Task prompt. Lay out the listing as a Markdown table with the columns Row and Line, starting at the line that contains "Tap the Android recent apps square" and ending at the end of the listing. Give each line its own numbered row, skip blank lines, and leave the pictures out.
[START OF Provided records]
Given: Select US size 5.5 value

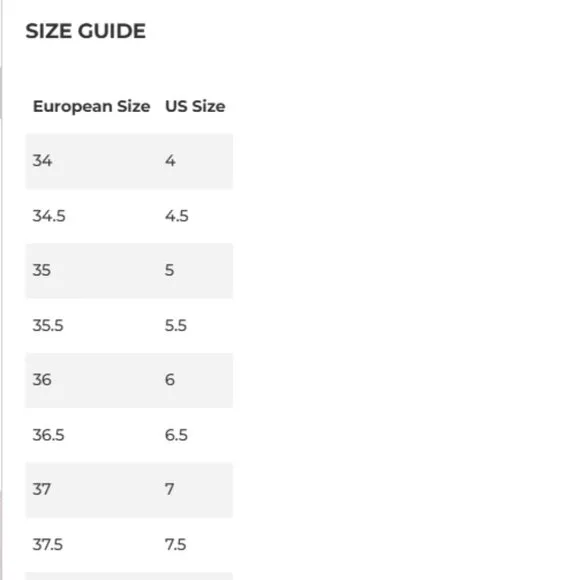Looking at the screenshot, I should [x=176, y=326].
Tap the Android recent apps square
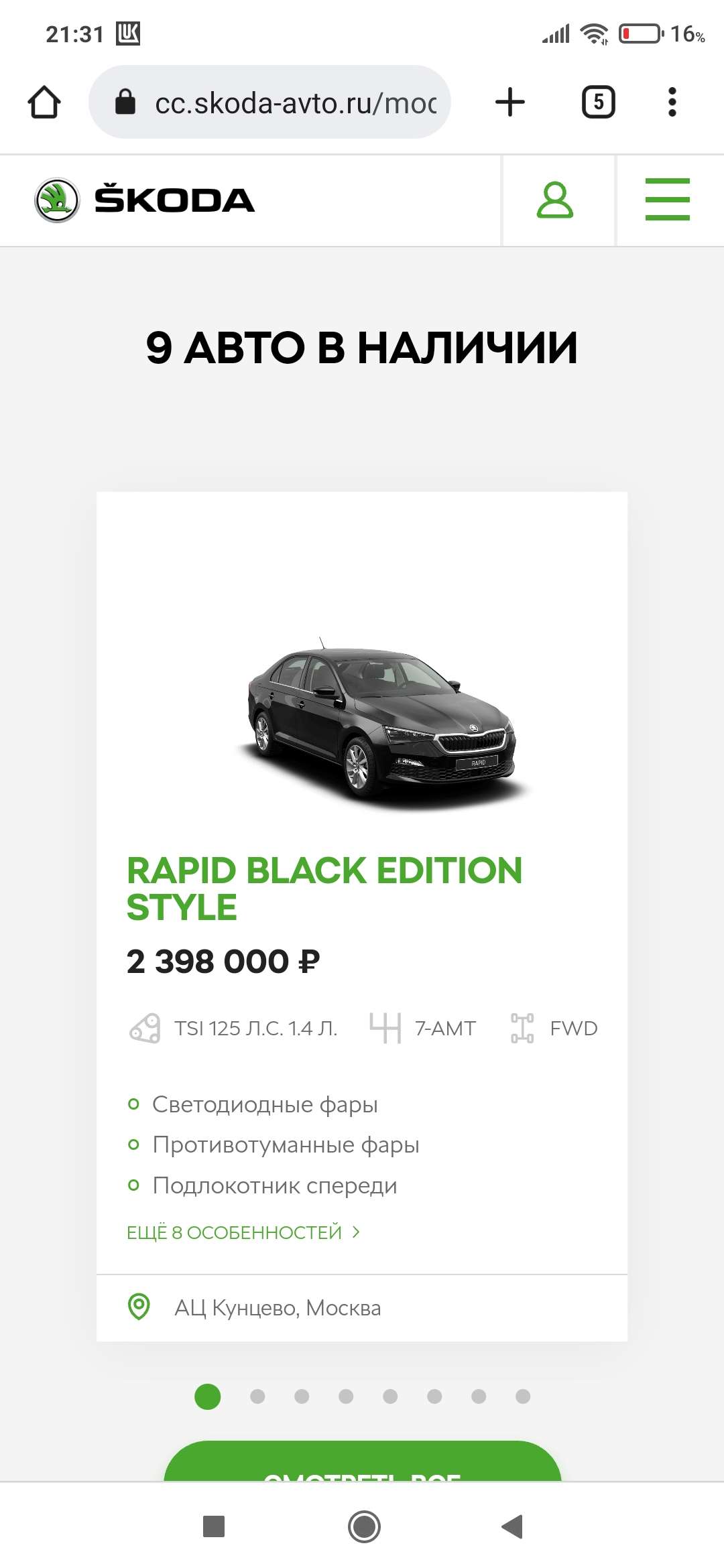This screenshot has width=724, height=1568. point(214,1527)
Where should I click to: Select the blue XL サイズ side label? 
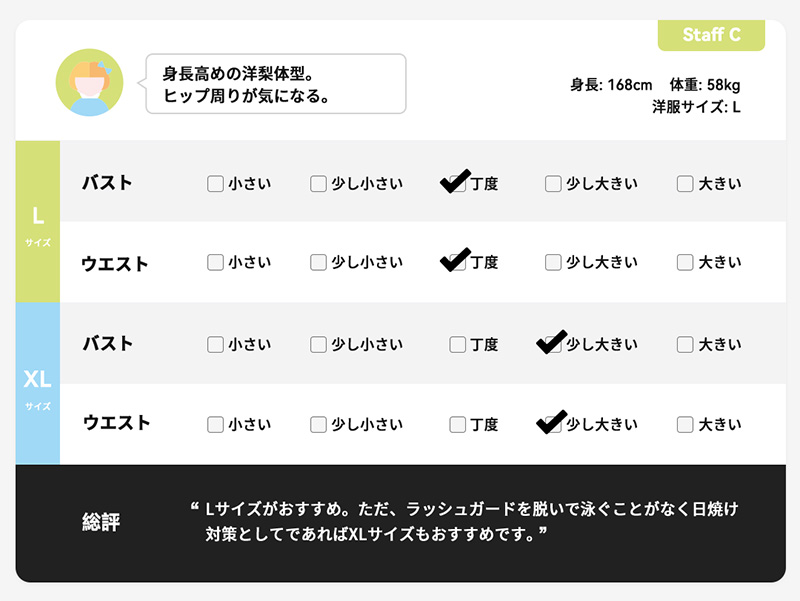38,384
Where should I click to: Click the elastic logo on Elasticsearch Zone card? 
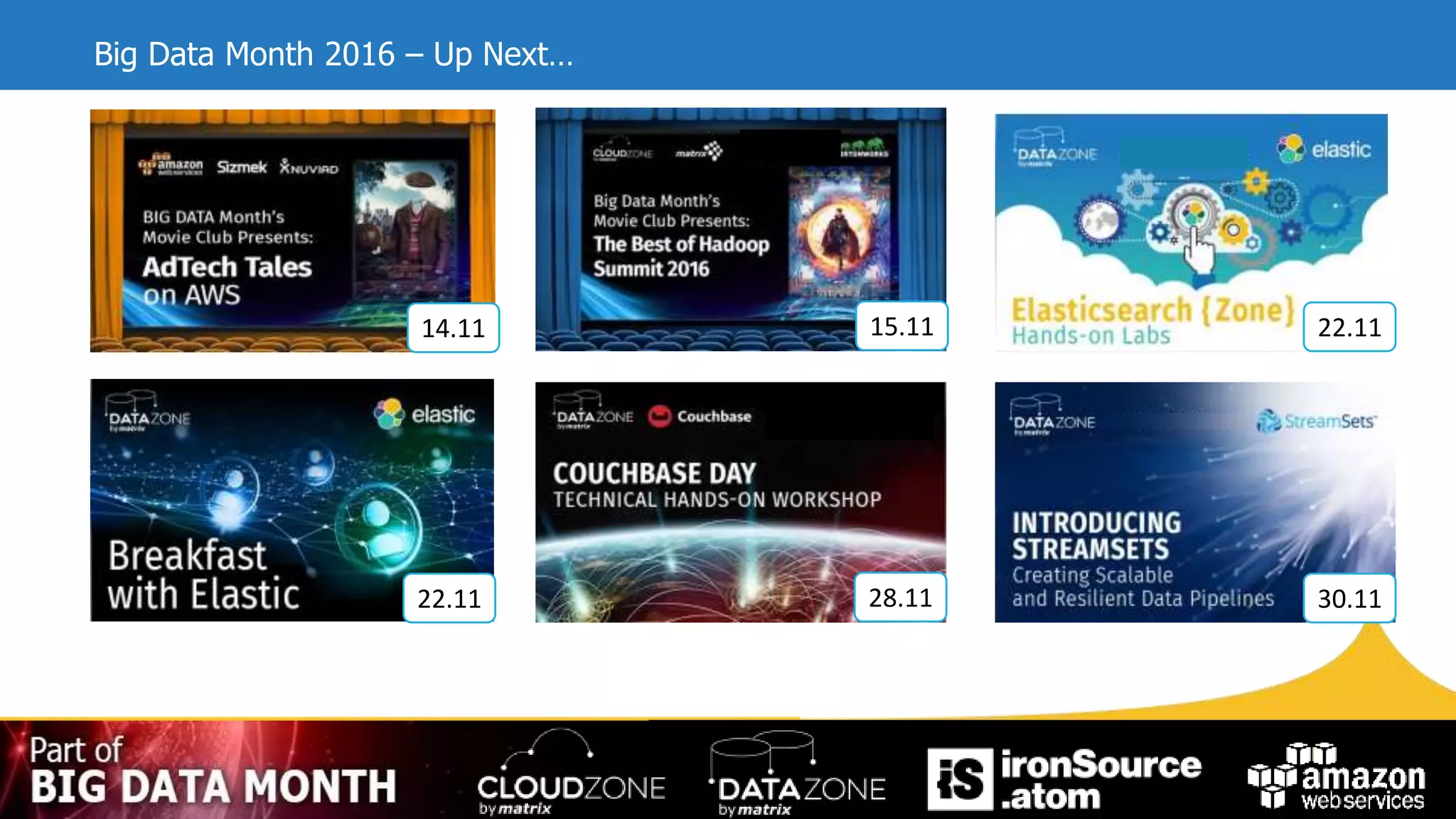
[END OF Provided records]
Solution for this problem.
| Row | Line |
|---|---|
| 1 | Tap the Android recent apps square |
| 2 | This screenshot has width=724, height=1568. point(214,1527) |
| 3 | Where should I click to: Select the blue XL サイズ side label?  |
| 4 | 38,384 |
| 5 | Where should I click to: Click the elastic logo on Elasticsearch Zone card?  |